Silently, he walked toward me and picked me up into his arms, cradling me close to his chest. His eyes still held the pain he felt, but they also held something new. I could see a strength, a determination that had replaced the shock that had filled him from the moment he saw me in the cellar. He seemed to grow somehow… as if becoming even stronger… protective if th
at made any sense at all. Silently he walked. This man had gone from being my captor whom I feared, to my coconspirator in this sick and twisted plan. “We need to get you shoes.” His words came out in small puffs of air that caressed my cheek only inches from his mouth.
I didn’t say another word as he carried me across the yard and entered the house. Vivian was waiting. Dinner was waiting. The fucked up game of being Vivian’s puppet was waiting.
10
“Just in time,” Vivian said in her thick southern accent. She noticed Pope carrying me into the house and beamed with pride. “Such a gentleman my son is. Makes a momma proud to see her son turned out to be such a proper young man. Demi, you are a lucky girl. A lucky girl indeed.”
I noticed Pope’s jaw clenched as he lowered me to the ground. He was extra careful to make sure that his shirt continued to cover all my private areas. Up until this moment, I had only seen Viv around Pope, but right now Vivian was the one cooking this supper and greeting us with that syrupy voice of hers.

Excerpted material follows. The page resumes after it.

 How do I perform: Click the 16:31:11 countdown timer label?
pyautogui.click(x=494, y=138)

“Go ahead and wash up,” she said casually as she put a bowl of peas on the table that was already set for three.
Pope silently walked toward the kitchen sink and pointed toward an archway leading toward a hallway. “Feel free to use the bathroom.”

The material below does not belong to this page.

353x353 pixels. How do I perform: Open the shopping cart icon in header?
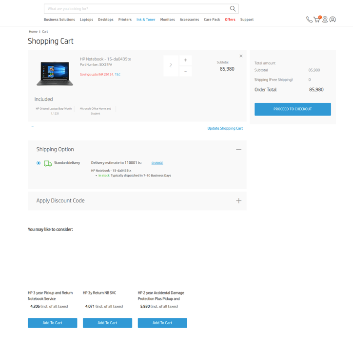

I did as he asked, in desperate need of using it. When I returned, both Pope and Vivian were sitting at the kitchen table. If someone were spying on the scene from the window, it would appear as a normal family dinner. That is until I walked in still barefoot and wearing Pope’s shirt.
I sat down at the table and tried not to look Vivian in the eyes. I was scared… terrified that any minute she would snap on me.
“Isn’t this nice,” she began. She reached out her hands to each of us to take hold. “Let us give Grace.”